ACTIVITY:
When you reach the line containing "A WordPress Commenter (1077, 582)" in the entries below, begin reproducing lines exactly, and stop once the line containing "weightlifting (571, 87)" is done.

Stored items:
════════════════════

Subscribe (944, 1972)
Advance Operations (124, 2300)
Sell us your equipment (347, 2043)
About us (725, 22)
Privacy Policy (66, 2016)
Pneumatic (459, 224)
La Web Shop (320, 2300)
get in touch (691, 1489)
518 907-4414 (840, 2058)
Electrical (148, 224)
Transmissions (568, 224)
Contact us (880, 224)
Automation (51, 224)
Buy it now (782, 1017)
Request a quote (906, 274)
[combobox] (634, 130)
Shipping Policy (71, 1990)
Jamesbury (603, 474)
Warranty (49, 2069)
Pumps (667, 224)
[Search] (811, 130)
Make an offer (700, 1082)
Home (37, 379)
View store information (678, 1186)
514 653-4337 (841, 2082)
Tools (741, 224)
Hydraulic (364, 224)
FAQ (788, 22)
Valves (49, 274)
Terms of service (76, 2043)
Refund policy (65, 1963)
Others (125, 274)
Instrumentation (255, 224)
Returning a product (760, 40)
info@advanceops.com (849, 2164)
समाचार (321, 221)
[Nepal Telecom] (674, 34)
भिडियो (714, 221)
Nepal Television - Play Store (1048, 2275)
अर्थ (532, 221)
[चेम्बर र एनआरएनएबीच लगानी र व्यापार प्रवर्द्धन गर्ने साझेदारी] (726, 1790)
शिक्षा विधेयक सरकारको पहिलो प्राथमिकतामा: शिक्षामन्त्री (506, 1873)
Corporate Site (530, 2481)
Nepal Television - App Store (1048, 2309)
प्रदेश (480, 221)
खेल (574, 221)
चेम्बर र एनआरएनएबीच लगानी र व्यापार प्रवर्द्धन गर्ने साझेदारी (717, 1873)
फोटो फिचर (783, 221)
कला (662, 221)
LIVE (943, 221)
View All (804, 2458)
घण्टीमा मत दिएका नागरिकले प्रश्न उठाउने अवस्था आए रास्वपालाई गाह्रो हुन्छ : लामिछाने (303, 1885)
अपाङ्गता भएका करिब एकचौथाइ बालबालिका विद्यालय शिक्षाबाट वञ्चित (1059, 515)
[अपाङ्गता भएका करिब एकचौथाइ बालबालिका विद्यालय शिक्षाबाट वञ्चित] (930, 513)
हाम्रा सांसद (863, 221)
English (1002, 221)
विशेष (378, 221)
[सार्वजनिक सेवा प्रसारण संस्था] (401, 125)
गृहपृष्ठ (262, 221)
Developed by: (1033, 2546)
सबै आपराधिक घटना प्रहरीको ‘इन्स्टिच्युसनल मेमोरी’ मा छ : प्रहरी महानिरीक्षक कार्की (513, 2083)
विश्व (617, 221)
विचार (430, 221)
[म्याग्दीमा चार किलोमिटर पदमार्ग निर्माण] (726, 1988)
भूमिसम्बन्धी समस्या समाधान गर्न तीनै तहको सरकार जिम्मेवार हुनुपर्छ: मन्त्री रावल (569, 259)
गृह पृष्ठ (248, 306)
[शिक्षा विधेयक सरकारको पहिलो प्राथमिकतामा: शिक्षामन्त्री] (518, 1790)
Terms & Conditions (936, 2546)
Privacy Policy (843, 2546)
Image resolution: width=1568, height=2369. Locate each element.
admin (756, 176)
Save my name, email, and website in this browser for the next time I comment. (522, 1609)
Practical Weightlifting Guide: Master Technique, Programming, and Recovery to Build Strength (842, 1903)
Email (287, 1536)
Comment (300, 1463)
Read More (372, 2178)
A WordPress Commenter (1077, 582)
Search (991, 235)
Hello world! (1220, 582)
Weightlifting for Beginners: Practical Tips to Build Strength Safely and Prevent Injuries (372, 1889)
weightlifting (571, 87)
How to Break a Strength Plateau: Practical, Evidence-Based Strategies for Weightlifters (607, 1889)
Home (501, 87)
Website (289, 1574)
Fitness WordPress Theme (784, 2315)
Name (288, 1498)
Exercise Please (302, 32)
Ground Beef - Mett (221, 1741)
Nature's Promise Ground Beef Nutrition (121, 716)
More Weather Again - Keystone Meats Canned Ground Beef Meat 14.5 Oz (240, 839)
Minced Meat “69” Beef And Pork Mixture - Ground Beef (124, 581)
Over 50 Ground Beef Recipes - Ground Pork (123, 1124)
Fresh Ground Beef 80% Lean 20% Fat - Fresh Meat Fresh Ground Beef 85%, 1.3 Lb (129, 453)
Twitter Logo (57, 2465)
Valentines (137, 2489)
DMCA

════════════════════

RESULT FOR THIS EXERCISE:
A WordPress Commenter (1077, 582)
Search (991, 235)
Hello world! (1220, 582)
Weightlifting for Beginners: Practical Tips to Build Strength Safely and Prevent Injuries (372, 1889)
weightlifting (571, 87)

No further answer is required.